- [WHAT NEEDS TO BE DONE] Pull every "column" line out of the data below.

- [Stored records]
──────────

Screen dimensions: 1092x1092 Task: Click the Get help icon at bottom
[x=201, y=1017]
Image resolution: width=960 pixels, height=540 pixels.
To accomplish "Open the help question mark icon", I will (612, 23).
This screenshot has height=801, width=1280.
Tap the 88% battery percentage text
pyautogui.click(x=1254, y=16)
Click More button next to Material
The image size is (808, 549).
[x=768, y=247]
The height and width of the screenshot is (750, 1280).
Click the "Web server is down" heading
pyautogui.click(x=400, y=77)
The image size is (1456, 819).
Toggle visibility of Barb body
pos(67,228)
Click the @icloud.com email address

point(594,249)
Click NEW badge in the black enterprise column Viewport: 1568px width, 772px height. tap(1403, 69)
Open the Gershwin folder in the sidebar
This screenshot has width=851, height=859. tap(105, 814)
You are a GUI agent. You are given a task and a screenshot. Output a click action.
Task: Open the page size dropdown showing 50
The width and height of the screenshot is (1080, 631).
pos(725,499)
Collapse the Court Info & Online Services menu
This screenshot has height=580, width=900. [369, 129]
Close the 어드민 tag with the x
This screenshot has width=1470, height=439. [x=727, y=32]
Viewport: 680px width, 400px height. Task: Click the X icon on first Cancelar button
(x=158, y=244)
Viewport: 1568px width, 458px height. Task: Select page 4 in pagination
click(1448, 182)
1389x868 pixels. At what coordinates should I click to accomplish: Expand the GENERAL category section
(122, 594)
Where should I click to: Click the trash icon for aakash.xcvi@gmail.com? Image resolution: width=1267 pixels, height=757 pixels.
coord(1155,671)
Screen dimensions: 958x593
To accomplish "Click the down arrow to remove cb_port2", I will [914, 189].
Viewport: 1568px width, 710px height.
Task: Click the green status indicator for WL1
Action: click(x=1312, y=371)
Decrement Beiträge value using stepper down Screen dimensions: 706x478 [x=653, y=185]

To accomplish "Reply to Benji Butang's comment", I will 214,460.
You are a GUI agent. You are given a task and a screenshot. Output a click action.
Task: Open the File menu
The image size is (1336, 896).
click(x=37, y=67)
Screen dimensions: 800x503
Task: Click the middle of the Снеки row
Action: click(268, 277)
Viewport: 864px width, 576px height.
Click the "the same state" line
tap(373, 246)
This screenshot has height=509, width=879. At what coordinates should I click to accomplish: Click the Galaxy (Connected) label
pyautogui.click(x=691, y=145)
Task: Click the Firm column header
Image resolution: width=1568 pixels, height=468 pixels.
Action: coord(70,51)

──────────

- [EXPECTED ANSWER]
Click NEW badge in the black enterprise column Viewport: 1568px width, 772px height. tap(1403, 69)
Task: Click the Firm column header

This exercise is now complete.